In January 1988, Sorgers was awarded the sports title "Honored Master of Sports". At the 1988 Summer Olympics in Seoul, Korea, the women from East Germany dominated the rowing competition by winning five of the six events. Sorgers won gold with the quad scull, alongside Kerstin Förster (née Pieloth), Kristina Mundt and Beate Schramm. Of the team of 23 female rowers, only two rowers did not win a medal – the coxless pair came fourth. In November 1988, Sorgers was awarded a Patriotic Order of Merit in gold (first class); this was the second time that she received this award.

For the 1989 rowing season, Sorgers teamed up with Schramm in a double scull. Early in the rowing season, they successfully competed against a team made of Jutta Behrendt (née Hampe) and Sybille Schmidt (Sorger's 1983 double scull partner). Sorgers and Schramm won the 1989 World Rowing Championships in Bled, Yugoslavia. For the 1990 rowing season, Sorgers was back in a quad with Schmidt, Kerstin Köppen and Krüger. This crew went to Tasmania in Australia for the 1990 World Rowing Championships where they became world champions. This was the last appearance of the East German national rowing team as the German reunification had happened a month earlier; the two German rowing federations were about to merge, too.

===Representing Reunified Germany===
The 1991 rowing season started with a national regatta for the small boat classes in Wedau where Sorgers competed in single scull and was beaten into second place by Schramm. A month later, an international regatta was held at the same venue where Sorgers teamed up with Sybille Schmidt in the double scull; they won their boat class by a margin of almost 8 seconds. The intention of the rowing officials had always been for Sorgers and Schmidt to be part of a quad scull for 1991 and after further qualification races, the 1990 team was reassembled, with Jana Thieme nearly having replaced Krüger. At the 1991 World Rowing Championships in Vienna, Austria, the quad scullers defended their world championship title.
──────
Reproduce the passage about Sorgers' rowing career word for word, from start to finish.
──────
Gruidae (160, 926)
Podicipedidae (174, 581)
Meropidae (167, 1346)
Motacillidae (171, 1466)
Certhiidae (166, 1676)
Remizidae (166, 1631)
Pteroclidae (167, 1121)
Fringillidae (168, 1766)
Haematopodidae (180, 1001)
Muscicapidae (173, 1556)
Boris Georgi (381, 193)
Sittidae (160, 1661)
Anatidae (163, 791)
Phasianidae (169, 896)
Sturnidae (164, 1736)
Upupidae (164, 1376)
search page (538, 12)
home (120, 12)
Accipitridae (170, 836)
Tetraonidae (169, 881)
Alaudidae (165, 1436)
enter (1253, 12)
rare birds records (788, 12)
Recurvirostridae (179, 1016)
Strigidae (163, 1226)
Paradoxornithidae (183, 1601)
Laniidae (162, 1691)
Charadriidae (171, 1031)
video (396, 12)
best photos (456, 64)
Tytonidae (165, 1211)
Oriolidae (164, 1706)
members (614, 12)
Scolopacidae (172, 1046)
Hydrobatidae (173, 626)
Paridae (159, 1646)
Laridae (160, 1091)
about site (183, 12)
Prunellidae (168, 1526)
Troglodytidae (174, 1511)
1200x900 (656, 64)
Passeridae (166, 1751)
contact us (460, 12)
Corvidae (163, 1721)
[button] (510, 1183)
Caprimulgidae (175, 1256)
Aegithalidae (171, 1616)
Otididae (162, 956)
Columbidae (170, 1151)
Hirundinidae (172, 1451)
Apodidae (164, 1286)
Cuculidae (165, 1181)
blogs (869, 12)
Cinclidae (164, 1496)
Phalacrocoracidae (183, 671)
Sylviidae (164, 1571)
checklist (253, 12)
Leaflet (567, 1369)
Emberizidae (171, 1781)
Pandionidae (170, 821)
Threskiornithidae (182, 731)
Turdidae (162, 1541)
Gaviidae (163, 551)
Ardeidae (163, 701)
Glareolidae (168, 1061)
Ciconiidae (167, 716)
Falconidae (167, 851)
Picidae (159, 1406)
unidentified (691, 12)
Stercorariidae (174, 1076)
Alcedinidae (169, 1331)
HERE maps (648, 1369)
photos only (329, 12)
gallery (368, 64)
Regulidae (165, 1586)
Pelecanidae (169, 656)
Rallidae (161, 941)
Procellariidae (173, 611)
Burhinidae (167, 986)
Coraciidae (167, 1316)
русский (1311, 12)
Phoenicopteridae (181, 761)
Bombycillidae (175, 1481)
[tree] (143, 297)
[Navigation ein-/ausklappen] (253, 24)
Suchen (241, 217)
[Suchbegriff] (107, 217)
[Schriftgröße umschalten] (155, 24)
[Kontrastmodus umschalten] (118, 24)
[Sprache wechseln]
──────
= Exercise result =
In January 1988, Sorgers was awarded the sports title "Honored Master of Sports". At the 1988 Summer Olympics in Seoul, Korea, the women from East Germany dominated the rowing competition by winning five of the six events. Sorgers won gold with the quad scull, alongside Kerstin Förster (née Pieloth), Kristina Mundt and Beate Schramm. Of the team of 23 female rowers, only two rowers did not win a medal – the coxless pair came fourth. In November 1988, Sorgers was awarded a Patriotic Order of Merit in gold (first class); this was the second time that she received this award.

For the 1989 rowing season, Sorgers teamed up with Schramm in a double scull. Early in the rowing season, they successfully competed against a team made of Jutta Behrendt (née Hampe) and Sybille Schmidt (Sorger's 1983 double scull partner). Sorgers and Schramm won the 1989 World Rowing Championships in Bled, Yugoslavia. For the 1990 rowing season, Sorgers was back in a quad with Schmidt, Kerstin Köppen and Krüger. This crew went to Tasmania in Australia for the 1990 World Rowing Championships where they became world champions. This was the last appearance of the East German national rowing team as the German reunification had happened a month earlier; the two German rowing federations were about to merge, too.

===Representing Reunified Germany===
The 1991 rowing season started with a national regatta for the small boat classes in Wedau where Sorgers competed in single scull and was beaten into second place by Schramm. A month later, an international regatta was held at the same venue where Sorgers teamed up with Sybille Schmidt in the double scull; they won their boat class by a margin of almost 8 seconds. The intention of the rowing officials had always been for Sorgers and Schmidt to be part of a quad scull for 1991 and after further qualification races, the 1990 team was reassembled, with Jana Thieme nearly having replaced Krüger. At the 1991 World Rowing Championships in Vienna, Austria, the quad scullers defended their world championship title.